◆ Quoted passage ◆
* Begin *
In this type of exercise, you have to know whether you use normal or binomial distributions. Such thing, is determined by seeing the value of np and nq, where n is the number of trials, p is the probability of success of a trial and q is the probability of failure of a trial.
Before we go to calculations, take note that if either or both np and nq are less than 5, then a binomial expansion is to be used. Otherwise, a normal approximation is to be used.
NB: \[np=mean=\mu \] and\[q=1-p\]
according to the information given, np=74, with n as 500.\[p=\frac{ \mu }{ n }=\frac{ 74 }{ 500 }=0.148\]\[nq=n(1-p)=500(1-0.148)=426\]

Conclusively, a normal approximation is to be used.

Answer 7

THe variables needed in a normal distribution are mean, standard deviation and X-value/s given.
Stardard deviation is given by\[\sigma=\sqrt{npq}\]. Similarly, variance is the square of standard deviation.
Given the question, they want the proability between 73 and 75, that is\[73<x <75\]
The formula will than be in form of Z, as the normal distribution table has vales in this variable, which is given by:
\[P=\frac{ X _{1}-\mu }{ \sigma } <Z <\frac{ X _{2}-\mu }{ \sigma } \]
\[P=\frac{ 73-74 }{ 5 }<z <\frac{ 75-74 }{ 5 }=-0.2<z <0.2=\left| z \right|<0.2\]

Answer 8

The probability of a modulus in the form given above is calculated by \[2P(Z <2)-1\]
To find the probability of Z, use the normal distribution table.
The value for Z being les than 2 is 0.9772.
The final result is then\[2(0.9772)-1=0.9544\]
* End *
◆ Record list ◆
* Begin *
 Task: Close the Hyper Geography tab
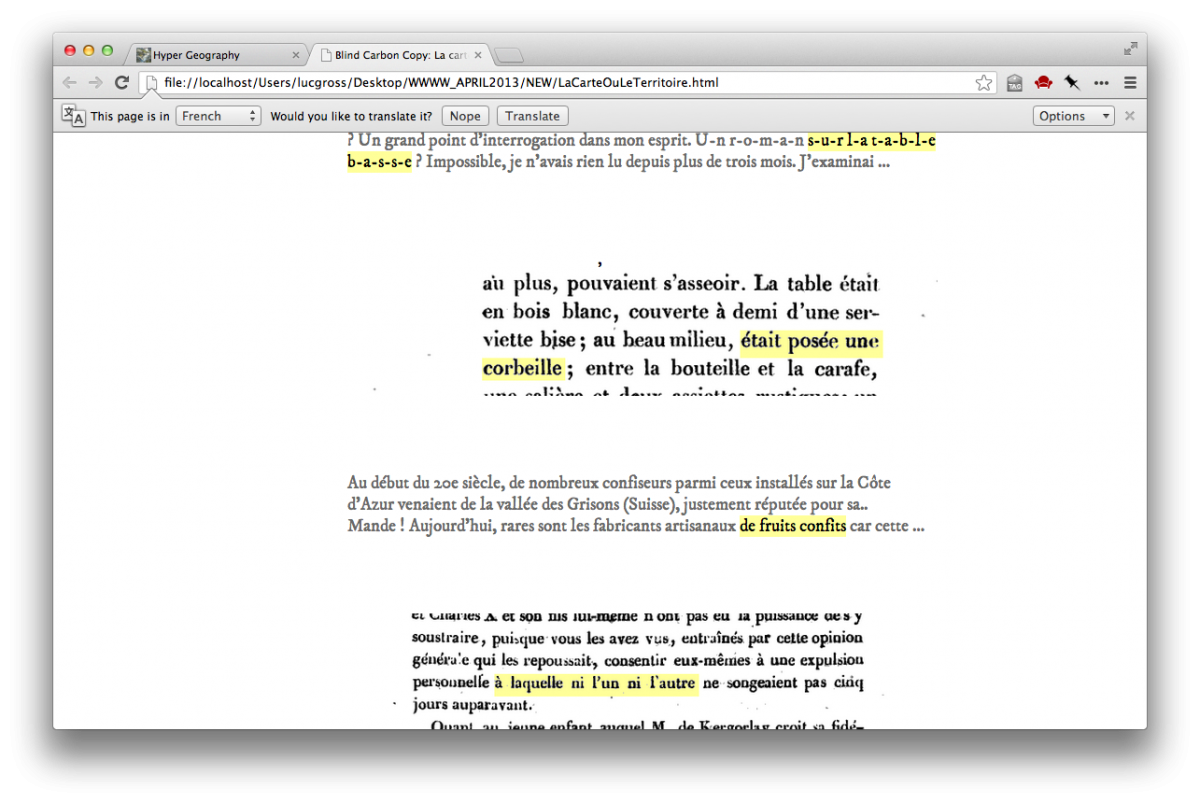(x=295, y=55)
* End *
* Begin *
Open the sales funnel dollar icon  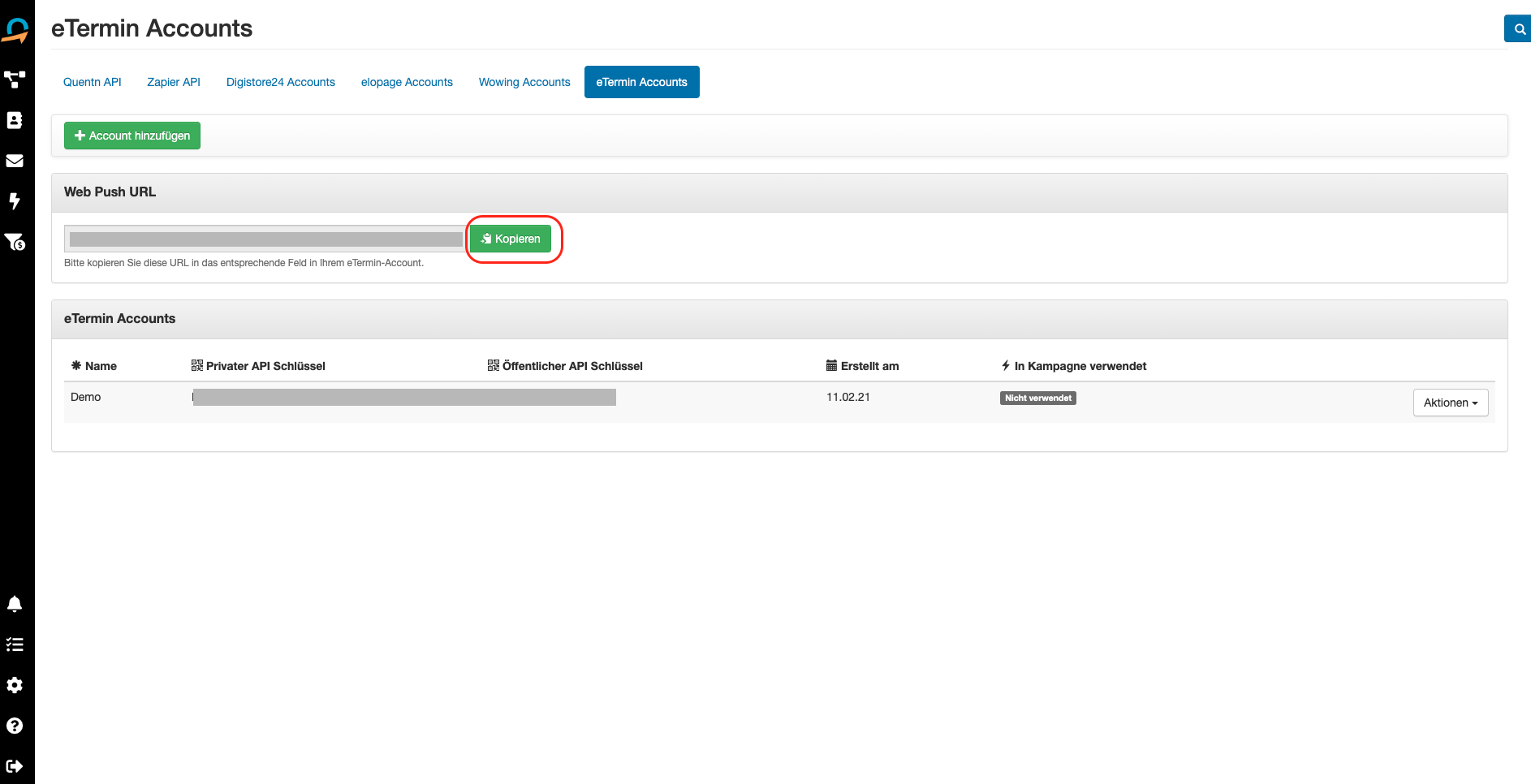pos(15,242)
* End *
◆ Exercise set ◆
[a] Using the text on binomial and normal distributions, decide whether each statement agrees with it. Answer yes or no for each, and quote the words that decide it.
(i) A binomial expansion is used when either or both of np and nq are below 5.
(ii) Variance is the square of standard deviation.
(iii) q stands for the probability of success of a trial.
[b] According to the text on binomial and normal distributions, what value does n take in the given information?
[c] List every variable that the text on binomial and normal distributions says is needed in a normal distribution.

◆ Responses ◆
[a]
(i) Yes: "if either or both np and nq are less than 5, then a binomial expansion is to be used"
(ii) Yes: "variance is the square of standard deviation"
(iii) No: "q is the probability of failure of a trial"

[b] 500

[c] mean, standard deviation, X-value/s given